* [EXERCISE] This exercise needs all of the entries set down again, exactly as they read.

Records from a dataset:
# # # # # # #

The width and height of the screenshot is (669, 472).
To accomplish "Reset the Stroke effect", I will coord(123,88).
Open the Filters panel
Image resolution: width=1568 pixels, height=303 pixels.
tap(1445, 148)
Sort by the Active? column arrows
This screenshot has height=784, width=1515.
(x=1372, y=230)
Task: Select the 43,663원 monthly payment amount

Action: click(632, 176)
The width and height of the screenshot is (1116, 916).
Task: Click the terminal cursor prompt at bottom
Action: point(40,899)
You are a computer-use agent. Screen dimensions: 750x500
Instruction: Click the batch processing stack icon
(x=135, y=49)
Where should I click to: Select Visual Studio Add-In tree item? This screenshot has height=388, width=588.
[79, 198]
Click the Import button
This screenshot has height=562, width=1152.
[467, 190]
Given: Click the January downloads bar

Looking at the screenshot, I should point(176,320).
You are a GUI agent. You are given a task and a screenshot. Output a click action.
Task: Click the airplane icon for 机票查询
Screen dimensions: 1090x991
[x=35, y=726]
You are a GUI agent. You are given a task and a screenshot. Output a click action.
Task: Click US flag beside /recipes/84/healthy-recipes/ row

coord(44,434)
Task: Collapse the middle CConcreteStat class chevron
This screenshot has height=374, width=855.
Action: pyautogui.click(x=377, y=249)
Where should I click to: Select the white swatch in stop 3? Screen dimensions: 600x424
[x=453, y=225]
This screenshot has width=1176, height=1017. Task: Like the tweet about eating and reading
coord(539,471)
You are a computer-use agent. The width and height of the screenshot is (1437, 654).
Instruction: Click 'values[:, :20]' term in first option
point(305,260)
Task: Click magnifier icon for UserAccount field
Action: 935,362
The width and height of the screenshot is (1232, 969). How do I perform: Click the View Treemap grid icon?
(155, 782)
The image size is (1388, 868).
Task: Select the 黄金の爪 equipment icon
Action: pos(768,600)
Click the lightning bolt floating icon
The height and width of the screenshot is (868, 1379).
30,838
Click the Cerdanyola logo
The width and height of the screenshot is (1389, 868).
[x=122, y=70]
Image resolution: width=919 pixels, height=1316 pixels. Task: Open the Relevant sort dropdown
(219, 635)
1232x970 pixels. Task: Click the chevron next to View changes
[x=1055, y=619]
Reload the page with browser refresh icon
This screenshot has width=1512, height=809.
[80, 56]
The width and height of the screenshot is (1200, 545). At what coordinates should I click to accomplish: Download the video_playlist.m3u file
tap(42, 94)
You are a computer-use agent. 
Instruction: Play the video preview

# # # # # # #

* [WRITTEN RESPONSE]
The width and height of the screenshot is (669, 472).
To accomplish "Reset the Stroke effect", I will coord(123,88).
Open the Filters panel
Image resolution: width=1568 pixels, height=303 pixels.
tap(1445, 148)
Sort by the Active? column arrows
This screenshot has height=784, width=1515.
(x=1372, y=230)
Task: Select the 43,663원 monthly payment amount

Action: click(632, 176)
The width and height of the screenshot is (1116, 916).
Task: Click the terminal cursor prompt at bottom
Action: point(40,899)
You are a computer-use agent. Screen dimensions: 750x500
Instruction: Click the batch processing stack icon
(x=135, y=49)
Where should I click to: Select Visual Studio Add-In tree item? This screenshot has height=388, width=588.
[79, 198]
Click the Import button
This screenshot has height=562, width=1152.
[467, 190]
Given: Click the January downloads bar

Looking at the screenshot, I should point(176,320).
You are a GUI agent. You are given a task and a screenshot. Output a click action.
Task: Click the airplane icon for 机票查询
Screen dimensions: 1090x991
[x=35, y=726]
You are a GUI agent. You are given a task and a screenshot. Output a click action.
Task: Click US flag beside /recipes/84/healthy-recipes/ row

coord(44,434)
Task: Collapse the middle CConcreteStat class chevron
This screenshot has height=374, width=855.
Action: pyautogui.click(x=377, y=249)
Where should I click to: Select the white swatch in stop 3? Screen dimensions: 600x424
[x=453, y=225]
This screenshot has width=1176, height=1017. Task: Like the tweet about eating and reading
coord(539,471)
You are a computer-use agent. The width and height of the screenshot is (1437, 654).
Instruction: Click 'values[:, :20]' term in first option
point(305,260)
Task: Click magnifier icon for UserAccount field
Action: 935,362
The width and height of the screenshot is (1232, 969). How do I perform: Click the View Treemap grid icon?
(155, 782)
The image size is (1388, 868).
Task: Select the 黄金の爪 equipment icon
Action: pos(768,600)
Click the lightning bolt floating icon
The height and width of the screenshot is (868, 1379).
30,838
Click the Cerdanyola logo
The width and height of the screenshot is (1389, 868).
[x=122, y=70]
Image resolution: width=919 pixels, height=1316 pixels. Task: Open the Relevant sort dropdown
(219, 635)
1232x970 pixels. Task: Click the chevron next to View changes
[x=1055, y=619]
Reload the page with browser refresh icon
This screenshot has width=1512, height=809.
[80, 56]
The width and height of the screenshot is (1200, 545). At what coordinates should I click to accomplish: Download the video_playlist.m3u file
tap(42, 94)
You are a computer-use agent. 
Instruction: Play the video preview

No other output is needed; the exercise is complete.